Task goal:
Once you find the line with "1125x2154 pixels." in the entries below, return exactly every line from it through the line with "Given: Switch to Page Layout view button".

[Records contained in a dataset]
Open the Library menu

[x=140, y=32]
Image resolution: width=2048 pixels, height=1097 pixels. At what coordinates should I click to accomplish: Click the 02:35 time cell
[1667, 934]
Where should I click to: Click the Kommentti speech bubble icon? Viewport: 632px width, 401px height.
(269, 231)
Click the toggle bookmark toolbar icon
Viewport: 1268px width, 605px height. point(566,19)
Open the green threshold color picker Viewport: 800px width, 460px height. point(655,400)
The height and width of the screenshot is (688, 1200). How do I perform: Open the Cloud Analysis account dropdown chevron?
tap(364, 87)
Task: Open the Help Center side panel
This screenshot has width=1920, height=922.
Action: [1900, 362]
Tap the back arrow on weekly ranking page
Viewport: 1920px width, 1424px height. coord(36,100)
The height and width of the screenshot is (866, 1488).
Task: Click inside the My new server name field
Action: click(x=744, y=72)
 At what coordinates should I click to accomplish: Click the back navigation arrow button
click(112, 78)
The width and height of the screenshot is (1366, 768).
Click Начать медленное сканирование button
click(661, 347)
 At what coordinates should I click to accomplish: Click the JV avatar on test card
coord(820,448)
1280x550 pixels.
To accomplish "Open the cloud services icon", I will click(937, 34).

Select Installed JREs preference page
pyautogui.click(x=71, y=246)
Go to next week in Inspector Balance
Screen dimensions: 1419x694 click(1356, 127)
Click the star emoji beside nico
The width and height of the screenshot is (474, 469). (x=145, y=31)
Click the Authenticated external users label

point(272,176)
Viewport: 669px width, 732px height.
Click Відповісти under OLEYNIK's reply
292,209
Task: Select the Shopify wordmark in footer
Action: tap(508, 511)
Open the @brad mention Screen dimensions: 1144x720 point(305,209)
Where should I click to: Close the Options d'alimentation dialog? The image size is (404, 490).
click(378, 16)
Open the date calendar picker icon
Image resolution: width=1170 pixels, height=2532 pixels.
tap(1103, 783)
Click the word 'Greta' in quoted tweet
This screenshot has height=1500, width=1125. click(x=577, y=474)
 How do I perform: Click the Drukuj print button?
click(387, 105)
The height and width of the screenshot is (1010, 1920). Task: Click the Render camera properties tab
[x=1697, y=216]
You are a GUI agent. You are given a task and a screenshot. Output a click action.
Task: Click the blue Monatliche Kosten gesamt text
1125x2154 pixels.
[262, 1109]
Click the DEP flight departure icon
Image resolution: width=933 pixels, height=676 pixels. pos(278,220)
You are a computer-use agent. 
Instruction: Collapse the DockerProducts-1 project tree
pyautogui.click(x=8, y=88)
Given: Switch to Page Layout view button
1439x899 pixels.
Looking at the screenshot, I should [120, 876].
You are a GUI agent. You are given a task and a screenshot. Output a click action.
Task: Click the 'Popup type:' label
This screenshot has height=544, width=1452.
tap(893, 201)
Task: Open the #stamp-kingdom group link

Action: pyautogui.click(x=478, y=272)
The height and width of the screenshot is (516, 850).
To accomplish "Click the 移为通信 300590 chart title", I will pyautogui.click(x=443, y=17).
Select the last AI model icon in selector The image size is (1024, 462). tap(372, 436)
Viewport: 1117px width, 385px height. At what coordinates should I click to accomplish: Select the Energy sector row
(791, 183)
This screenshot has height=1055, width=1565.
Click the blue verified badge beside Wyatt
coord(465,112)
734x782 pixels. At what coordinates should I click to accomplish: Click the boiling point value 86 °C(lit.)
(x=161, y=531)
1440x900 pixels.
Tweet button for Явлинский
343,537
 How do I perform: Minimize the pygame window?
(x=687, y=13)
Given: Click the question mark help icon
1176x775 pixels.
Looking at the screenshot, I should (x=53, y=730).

Response:
1125x2154 pixels.
[262, 1109]
Click the DEP flight departure icon
Image resolution: width=933 pixels, height=676 pixels. pos(278,220)
You are a computer-use agent. 
Instruction: Collapse the DockerProducts-1 project tree
pyautogui.click(x=8, y=88)
Given: Switch to Page Layout view button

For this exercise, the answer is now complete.